▶ _PROBLEM TO SOLVE_
The answer must be an exact copy of the records below, with every picture left out.

========

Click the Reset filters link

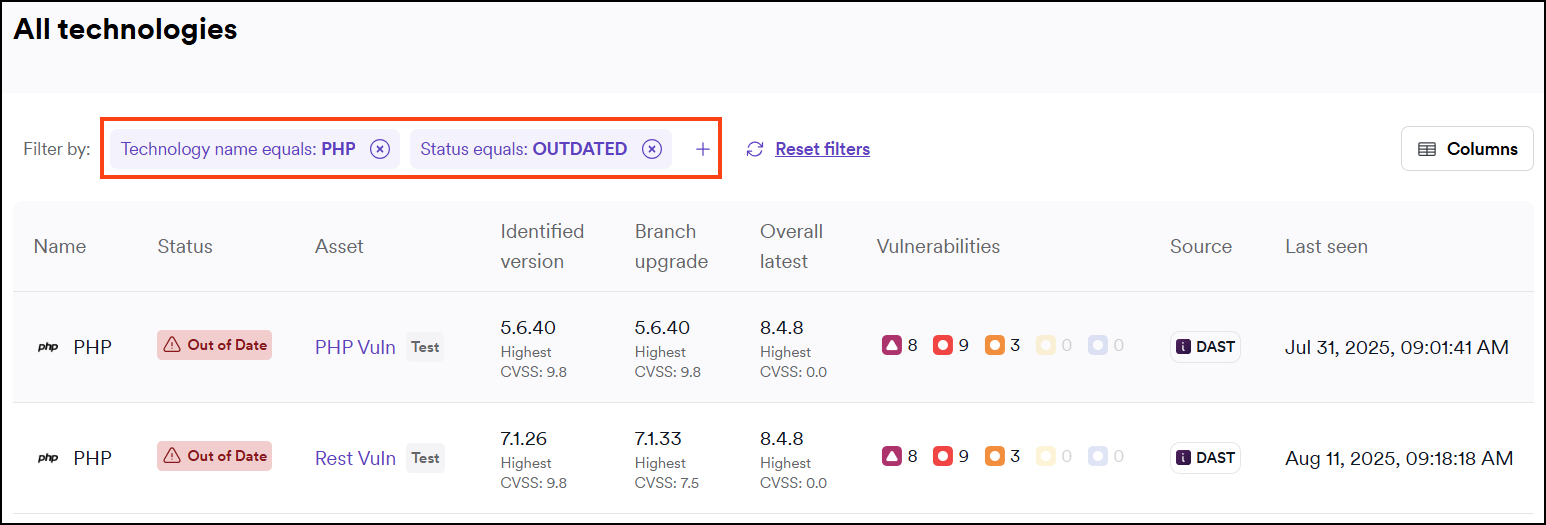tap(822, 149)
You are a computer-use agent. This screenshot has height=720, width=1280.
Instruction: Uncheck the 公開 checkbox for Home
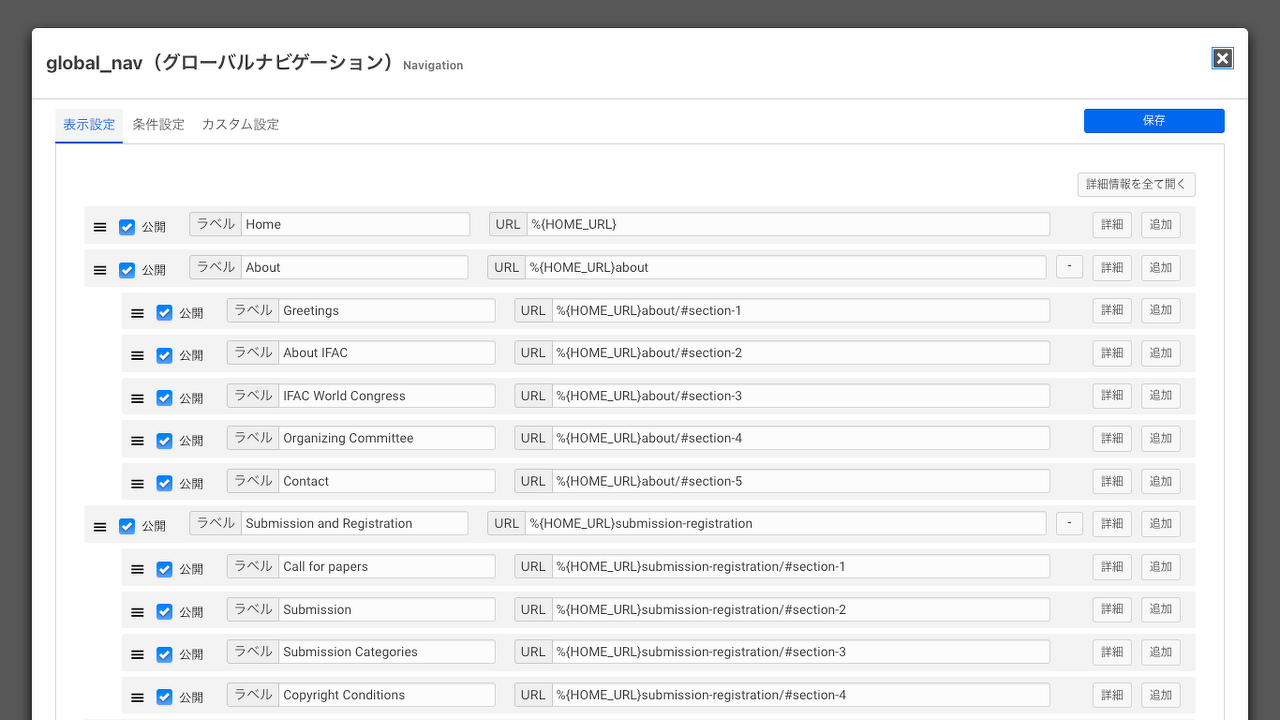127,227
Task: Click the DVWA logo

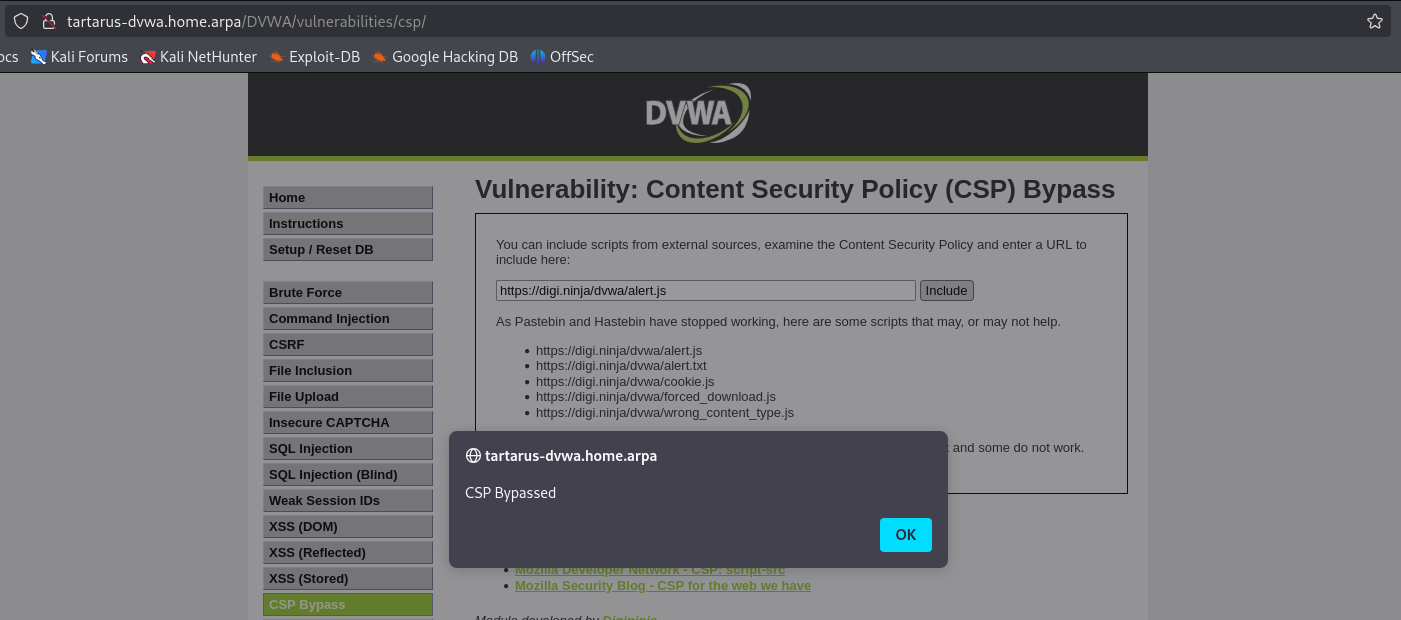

========

▶ _WRITTEN ANSWER_
Click the Reset filters link

tap(822, 149)
You are a computer-use agent. This screenshot has height=720, width=1280.
Instruction: Uncheck the 公開 checkbox for Home
127,227
Task: Click the DVWA logo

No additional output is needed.